O mercado é muito sofisticado (a mulher já ouviu falar de Kegel, absorvente e cirurgia). Por isso o copy não tenta empurrar “mais uma solução conhecida”: ele lidera com um mecanismo novo e transforma o Kegel em vilão.
Mais precisamente, o alívio de “não é culpa sua e a solução é simples”. O copy primeiro acende frustração e vergonha (o vazamento em público, a mancha na calça, anos tentando) para criar identificação, e então vira essa dor em esperança: existe uma explicação física que ela não tinha como saber, e o conserto leva poucos segundos.

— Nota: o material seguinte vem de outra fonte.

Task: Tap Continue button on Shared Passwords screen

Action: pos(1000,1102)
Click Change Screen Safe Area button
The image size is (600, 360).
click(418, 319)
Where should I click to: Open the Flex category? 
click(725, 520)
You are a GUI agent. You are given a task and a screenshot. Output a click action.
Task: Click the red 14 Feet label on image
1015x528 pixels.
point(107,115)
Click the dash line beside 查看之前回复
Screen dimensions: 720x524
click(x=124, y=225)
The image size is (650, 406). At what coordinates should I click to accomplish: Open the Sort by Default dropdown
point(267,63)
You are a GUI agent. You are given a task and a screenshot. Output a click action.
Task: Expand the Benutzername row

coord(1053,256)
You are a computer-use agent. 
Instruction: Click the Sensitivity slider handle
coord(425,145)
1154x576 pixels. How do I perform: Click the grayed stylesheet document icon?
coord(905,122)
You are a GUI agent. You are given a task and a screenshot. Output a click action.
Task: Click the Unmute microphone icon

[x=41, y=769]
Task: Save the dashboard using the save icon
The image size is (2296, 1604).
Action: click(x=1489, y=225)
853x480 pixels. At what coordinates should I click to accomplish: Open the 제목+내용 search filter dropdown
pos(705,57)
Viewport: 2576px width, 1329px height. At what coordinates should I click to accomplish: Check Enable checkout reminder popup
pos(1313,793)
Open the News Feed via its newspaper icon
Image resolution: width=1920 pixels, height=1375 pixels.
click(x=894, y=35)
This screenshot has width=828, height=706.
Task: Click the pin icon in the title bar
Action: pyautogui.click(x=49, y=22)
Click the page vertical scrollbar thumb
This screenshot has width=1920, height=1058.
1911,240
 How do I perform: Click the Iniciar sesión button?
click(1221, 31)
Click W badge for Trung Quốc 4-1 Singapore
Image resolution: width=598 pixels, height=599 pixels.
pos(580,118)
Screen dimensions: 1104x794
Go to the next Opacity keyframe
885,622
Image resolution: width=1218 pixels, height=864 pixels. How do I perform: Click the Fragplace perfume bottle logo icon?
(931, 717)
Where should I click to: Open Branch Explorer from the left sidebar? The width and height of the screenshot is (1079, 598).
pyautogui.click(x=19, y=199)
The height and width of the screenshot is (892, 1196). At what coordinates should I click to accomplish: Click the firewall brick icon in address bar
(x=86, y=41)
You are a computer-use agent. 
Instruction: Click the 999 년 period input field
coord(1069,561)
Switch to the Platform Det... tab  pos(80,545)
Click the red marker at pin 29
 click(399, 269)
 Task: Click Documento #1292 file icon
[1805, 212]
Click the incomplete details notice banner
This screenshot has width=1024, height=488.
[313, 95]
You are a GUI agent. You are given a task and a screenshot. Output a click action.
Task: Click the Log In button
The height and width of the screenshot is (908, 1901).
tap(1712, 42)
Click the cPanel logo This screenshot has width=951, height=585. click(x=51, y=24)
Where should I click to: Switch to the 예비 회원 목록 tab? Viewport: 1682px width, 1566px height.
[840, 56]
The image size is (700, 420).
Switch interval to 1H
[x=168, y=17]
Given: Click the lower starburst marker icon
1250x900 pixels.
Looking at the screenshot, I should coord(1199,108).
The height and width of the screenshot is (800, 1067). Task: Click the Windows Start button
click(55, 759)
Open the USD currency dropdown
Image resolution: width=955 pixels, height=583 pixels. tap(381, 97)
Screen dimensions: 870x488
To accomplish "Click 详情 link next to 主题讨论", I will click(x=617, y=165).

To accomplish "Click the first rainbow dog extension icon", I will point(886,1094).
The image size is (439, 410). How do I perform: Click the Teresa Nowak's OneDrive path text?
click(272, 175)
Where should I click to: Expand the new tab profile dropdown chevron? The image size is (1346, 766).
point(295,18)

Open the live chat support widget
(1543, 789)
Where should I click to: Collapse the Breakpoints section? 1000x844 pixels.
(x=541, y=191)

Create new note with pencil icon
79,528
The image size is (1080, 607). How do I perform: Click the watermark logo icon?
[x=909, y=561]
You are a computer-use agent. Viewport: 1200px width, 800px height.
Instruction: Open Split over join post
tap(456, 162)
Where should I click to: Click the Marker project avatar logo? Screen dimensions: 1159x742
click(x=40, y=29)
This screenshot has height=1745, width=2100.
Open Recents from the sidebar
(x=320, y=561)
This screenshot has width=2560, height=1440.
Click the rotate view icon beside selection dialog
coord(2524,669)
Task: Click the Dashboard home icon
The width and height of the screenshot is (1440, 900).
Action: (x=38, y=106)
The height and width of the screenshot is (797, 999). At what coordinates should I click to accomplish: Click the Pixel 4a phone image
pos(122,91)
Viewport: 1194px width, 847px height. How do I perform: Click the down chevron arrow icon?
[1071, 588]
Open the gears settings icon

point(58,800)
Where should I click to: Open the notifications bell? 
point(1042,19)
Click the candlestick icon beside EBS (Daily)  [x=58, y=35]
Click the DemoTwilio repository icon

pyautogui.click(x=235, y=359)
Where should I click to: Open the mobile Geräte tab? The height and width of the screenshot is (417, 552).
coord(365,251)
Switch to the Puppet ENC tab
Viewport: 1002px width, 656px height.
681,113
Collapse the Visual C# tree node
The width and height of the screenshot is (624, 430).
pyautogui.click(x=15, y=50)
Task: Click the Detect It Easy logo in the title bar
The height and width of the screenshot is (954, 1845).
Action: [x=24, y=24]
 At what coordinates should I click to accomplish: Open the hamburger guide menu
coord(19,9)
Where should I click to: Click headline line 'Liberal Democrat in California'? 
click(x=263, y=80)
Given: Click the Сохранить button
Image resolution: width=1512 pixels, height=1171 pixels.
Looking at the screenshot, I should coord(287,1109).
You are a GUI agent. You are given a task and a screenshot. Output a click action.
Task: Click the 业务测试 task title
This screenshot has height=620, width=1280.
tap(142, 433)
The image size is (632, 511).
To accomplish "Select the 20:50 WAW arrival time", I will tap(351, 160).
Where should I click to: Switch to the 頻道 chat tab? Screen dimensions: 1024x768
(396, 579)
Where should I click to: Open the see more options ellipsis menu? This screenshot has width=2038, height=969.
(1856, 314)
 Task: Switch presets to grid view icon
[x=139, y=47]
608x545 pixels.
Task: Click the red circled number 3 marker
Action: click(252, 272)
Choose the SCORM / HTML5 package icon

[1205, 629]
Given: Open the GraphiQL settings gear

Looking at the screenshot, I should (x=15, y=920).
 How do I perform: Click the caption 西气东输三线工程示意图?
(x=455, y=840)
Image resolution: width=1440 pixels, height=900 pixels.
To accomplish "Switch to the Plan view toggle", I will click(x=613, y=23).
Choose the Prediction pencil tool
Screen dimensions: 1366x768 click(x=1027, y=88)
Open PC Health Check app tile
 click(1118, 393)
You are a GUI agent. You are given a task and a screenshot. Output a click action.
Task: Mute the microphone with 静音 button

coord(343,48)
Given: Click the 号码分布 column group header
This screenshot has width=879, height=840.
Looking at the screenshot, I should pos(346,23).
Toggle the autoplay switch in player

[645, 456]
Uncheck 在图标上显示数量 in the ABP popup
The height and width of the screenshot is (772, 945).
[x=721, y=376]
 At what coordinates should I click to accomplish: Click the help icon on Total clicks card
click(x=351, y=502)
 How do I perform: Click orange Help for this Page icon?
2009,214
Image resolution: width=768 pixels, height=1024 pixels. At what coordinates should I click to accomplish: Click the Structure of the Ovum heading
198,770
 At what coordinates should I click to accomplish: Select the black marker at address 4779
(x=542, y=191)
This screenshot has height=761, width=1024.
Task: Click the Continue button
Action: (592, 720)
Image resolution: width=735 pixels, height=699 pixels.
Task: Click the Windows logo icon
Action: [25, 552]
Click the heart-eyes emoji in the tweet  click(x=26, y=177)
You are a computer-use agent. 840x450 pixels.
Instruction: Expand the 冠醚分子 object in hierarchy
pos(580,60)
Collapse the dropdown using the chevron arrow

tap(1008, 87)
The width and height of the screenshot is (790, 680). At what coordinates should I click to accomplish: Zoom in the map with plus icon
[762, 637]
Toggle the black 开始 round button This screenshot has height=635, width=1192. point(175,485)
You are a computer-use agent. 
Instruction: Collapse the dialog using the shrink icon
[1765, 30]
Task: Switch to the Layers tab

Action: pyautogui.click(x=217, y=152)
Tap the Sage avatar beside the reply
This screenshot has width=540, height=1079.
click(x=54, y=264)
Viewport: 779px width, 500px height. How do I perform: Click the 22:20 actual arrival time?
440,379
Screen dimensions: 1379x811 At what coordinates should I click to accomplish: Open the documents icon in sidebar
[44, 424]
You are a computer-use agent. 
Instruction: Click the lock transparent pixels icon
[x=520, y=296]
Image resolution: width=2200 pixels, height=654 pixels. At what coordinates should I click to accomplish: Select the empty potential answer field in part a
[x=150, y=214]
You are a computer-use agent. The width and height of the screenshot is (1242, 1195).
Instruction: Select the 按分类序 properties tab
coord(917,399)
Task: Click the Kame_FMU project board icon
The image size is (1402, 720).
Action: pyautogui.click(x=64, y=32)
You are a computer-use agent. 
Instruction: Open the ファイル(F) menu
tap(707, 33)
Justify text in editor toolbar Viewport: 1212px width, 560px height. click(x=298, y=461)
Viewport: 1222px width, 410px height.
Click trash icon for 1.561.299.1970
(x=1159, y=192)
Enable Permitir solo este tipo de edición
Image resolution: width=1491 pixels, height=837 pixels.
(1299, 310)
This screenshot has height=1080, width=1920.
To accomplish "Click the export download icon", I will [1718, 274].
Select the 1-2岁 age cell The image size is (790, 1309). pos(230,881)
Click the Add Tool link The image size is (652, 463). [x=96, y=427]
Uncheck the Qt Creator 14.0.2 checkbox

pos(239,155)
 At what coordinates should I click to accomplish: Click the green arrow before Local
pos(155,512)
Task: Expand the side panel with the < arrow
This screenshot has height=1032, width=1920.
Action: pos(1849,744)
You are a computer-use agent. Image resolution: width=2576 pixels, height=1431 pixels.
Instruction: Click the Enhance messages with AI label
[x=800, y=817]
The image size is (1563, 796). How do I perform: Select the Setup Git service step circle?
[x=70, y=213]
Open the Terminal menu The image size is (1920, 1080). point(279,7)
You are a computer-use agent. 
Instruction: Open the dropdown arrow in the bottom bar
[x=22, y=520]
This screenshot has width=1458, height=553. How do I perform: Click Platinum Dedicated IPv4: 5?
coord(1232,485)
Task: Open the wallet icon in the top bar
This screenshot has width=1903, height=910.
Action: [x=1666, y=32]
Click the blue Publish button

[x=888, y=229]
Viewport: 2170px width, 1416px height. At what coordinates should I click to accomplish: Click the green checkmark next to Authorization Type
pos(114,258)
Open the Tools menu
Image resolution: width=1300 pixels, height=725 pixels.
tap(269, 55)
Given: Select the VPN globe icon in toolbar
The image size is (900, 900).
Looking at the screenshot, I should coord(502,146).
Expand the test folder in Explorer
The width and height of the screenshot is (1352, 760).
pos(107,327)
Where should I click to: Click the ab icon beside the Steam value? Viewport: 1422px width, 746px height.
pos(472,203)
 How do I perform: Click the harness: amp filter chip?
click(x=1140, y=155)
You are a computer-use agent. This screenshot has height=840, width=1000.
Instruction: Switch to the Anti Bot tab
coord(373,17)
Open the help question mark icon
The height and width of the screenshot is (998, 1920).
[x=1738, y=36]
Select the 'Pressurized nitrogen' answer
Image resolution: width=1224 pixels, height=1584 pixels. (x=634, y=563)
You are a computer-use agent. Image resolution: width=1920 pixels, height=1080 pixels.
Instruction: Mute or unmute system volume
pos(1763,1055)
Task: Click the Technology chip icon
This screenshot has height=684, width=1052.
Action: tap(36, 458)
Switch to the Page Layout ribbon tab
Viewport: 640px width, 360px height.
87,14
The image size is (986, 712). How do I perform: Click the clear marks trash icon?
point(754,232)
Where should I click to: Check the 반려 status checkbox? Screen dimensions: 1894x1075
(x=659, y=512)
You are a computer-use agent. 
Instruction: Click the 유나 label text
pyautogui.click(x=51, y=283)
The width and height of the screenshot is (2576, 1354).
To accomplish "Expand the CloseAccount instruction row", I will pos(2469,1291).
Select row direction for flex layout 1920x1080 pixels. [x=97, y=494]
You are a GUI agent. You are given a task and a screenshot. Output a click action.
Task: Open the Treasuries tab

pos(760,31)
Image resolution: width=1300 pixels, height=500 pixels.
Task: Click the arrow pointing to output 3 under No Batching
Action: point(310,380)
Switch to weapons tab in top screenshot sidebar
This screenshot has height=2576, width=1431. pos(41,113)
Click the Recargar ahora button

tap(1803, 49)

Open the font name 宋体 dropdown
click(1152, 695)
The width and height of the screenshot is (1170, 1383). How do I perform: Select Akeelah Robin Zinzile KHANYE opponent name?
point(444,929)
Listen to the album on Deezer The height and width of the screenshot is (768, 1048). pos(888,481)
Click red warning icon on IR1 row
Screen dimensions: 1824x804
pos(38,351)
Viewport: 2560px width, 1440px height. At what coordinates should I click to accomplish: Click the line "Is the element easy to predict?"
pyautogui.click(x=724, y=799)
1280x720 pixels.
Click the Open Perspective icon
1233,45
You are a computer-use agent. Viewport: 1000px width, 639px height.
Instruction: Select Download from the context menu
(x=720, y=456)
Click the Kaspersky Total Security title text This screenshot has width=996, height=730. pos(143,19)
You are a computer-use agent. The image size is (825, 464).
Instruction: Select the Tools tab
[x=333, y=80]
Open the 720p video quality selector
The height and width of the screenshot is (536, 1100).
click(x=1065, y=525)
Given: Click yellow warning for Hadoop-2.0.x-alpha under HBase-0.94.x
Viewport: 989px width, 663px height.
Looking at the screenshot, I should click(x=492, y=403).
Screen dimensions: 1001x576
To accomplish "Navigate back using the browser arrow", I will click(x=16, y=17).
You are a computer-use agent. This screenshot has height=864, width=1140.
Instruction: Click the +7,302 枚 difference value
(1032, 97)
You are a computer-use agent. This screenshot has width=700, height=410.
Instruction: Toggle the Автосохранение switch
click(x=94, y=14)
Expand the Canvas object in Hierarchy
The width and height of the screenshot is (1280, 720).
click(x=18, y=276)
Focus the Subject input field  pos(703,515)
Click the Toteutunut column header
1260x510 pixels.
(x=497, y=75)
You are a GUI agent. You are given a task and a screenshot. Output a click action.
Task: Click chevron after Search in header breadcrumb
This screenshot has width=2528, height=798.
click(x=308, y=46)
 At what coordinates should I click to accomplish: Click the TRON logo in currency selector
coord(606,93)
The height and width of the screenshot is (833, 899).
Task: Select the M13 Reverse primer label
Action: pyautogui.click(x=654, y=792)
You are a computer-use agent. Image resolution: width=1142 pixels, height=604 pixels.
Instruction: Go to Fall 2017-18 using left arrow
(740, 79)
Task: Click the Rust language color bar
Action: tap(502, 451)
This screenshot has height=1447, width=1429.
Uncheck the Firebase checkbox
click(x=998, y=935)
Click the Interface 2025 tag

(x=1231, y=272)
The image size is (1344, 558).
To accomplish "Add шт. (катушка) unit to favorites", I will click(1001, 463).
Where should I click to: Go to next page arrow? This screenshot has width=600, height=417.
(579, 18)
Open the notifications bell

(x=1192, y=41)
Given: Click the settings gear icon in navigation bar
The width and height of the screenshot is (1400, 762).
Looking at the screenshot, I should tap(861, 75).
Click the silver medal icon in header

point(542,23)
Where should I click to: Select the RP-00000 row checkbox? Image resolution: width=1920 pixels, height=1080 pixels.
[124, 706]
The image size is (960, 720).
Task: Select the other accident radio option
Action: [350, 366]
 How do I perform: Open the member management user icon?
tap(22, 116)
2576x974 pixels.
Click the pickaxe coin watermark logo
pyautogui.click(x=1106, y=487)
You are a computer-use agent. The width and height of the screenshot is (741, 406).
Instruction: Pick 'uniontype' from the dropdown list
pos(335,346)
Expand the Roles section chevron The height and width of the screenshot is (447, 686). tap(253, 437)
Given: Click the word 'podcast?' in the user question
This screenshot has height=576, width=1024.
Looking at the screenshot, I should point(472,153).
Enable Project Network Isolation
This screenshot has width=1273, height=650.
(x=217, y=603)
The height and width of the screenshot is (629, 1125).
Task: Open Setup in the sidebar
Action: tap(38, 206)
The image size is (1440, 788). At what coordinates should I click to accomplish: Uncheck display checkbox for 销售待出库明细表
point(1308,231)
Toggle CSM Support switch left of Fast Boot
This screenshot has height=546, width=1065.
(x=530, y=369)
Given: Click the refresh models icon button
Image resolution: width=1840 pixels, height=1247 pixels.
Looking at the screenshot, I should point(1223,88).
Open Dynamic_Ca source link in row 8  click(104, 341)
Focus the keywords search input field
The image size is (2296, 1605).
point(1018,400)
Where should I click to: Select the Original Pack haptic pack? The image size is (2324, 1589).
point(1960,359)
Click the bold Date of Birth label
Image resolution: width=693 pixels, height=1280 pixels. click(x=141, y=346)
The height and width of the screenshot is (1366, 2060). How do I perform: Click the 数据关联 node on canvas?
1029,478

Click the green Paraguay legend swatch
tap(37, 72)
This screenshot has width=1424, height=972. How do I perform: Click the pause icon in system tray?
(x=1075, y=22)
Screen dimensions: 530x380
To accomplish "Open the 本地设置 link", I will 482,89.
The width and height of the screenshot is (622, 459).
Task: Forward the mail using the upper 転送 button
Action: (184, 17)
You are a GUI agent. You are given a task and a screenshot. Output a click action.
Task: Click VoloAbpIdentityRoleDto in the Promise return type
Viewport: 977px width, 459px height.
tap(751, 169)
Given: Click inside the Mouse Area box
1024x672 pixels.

É essa promessa de alívio sem culpa e sem esforço que sustenta o texto do começo ao fim. Como reforço, ele usa medo na hora do preço (piora futura, cirurgia, dívida, hipoteca).
O mecanismo principal do problema é a “síndrome em camadas”. A ideia de que a perda urinária não nasce no assoalho pélvico, e sim num músculo tenso e escondido na parte de cima do corpo (os peitorais, perto dos ombros), que desequilibra toda a “cápsula abdominal” (diafragma + parede abdominal + assoalho pélvico). O mecanismo de solução que vem junto é a técnica de 17 segundos para a parte superior + a sequência de 3 passos.